The dynamic trio behind Salt House and Town Hall (Doug Washington and Mitchell and Steve Rosenthal) are at it again. Their latest venture, Anchor & Hope, is an oyster and fish house with a San Francisco sensibility—it’s opening April 21 (83 Minna St., 415-501-9100). Here, Doug Washington (the front-of-the-house man) dishes on the new spot.

How did you come up with the name?

Anchor and Hope is the name of an old tavern in London that we absolutely love.

Did you try to evoke that pub in any other way?

Yeah we did. We wanted the feel to be relaxed, comfortable, cozy, warm and cocoon-y, like you get when you go to those places in London—totally unpretentious. But the food sensibilities reflect San Francisco.

Tell me about the menu concept.

It's actually closer to what we were envisioned when we opened Town Hall, but Town Hall took on a life of it's own. This one [Anchor and Hope] is back to what we were originally thinking. I think that Town Hall leans into New Orleans and the South; to me this is very local, very much a San Francisco restaurant.

How does the menu reflect that?

We're mostly serving fish and shellfish; there are a few meat choices like flatiron steak and stuffed guinea hen and [we’ll have] an upscale oyster menu. We're serving things you would expect if you were in Maine; shrimp cocktail, crab salad.

What attracted you to the space? What features are you keeping?

We've been watching this building for a long time. At Town Hall we were constantly walking the neighborhood; [the building has] been on this back alley forever but there was never a for-sale sign. It went up one day and literally the next day we were in the guy's office.

It's so stunning. It was built in 1911 and was an automotive repair garage for a long time. It has an old trestle ceiling with a 100-year-old patina that we left as is. It's kind of an East Coast fish house but reflecting the sensibilities of San Francisco.We left the original brick walls, the roll up garage door and all of the skylights.

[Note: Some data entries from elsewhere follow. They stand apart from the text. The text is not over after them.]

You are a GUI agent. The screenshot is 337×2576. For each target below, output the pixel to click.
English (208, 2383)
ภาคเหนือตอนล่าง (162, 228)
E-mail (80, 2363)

What dishes are you excited about?

I'm most excited about the sea scallops with creamy napa cabbage, golden raisins and almonds; the Anchor and Hope lobster roll; cracked szechuan- pepper prawns with broccoli, garlic and lime; the warm sea urchin in the shell with mashed potatoes and Dungeness crab; the cold smoked maple trout with quail egg and anchovy dressing.

I understand that your new General Manager came from the Danny Meyer group. Tell us about him. How is your philosophy in line with Meyer’s?

His name is Brady Johnstone and he came from Eleven Madison.

I will tell you it is always attractive to me to have people coming from that organization [Meyer’s Union Square Hospitality Group]. Danny is pretty inspirational in what he has been able to achieve in the realm of customer service. He set the bar for bringing 4-star service into the approachable arena. Talking to Brady I knew he brought with him a vision for service that we relate to.

How did you come to hire Sarah Schafer as chef? What about her kitchen experience attracted you to her?

Some one called us to tell us she was leaving Frisson. She also worked in the Danny Meyer group [Schafer was chef at Gramercy Tavern before relocating to SF]. It's rare to find someone as talented as her that has the humility she does—her food is simple but we've never tasted anything better. We feel like she's a little gift from God.

Are you nervous about opening another restaurant in SF in the face of the recent mandates that are hitting restaurants hard, like health insurance for restaurant workers?

Am I nervous about it? There are two questions here—am I nervous about it being successful? No. Am I nervous that we can make money? We have yet to see. I'm not nervous about people loving this; I think it's perfect timing and perfect place for this [concept]; as for whether we're going to make a whole bunch of money, I don't know. But we're going to have a great time finding out.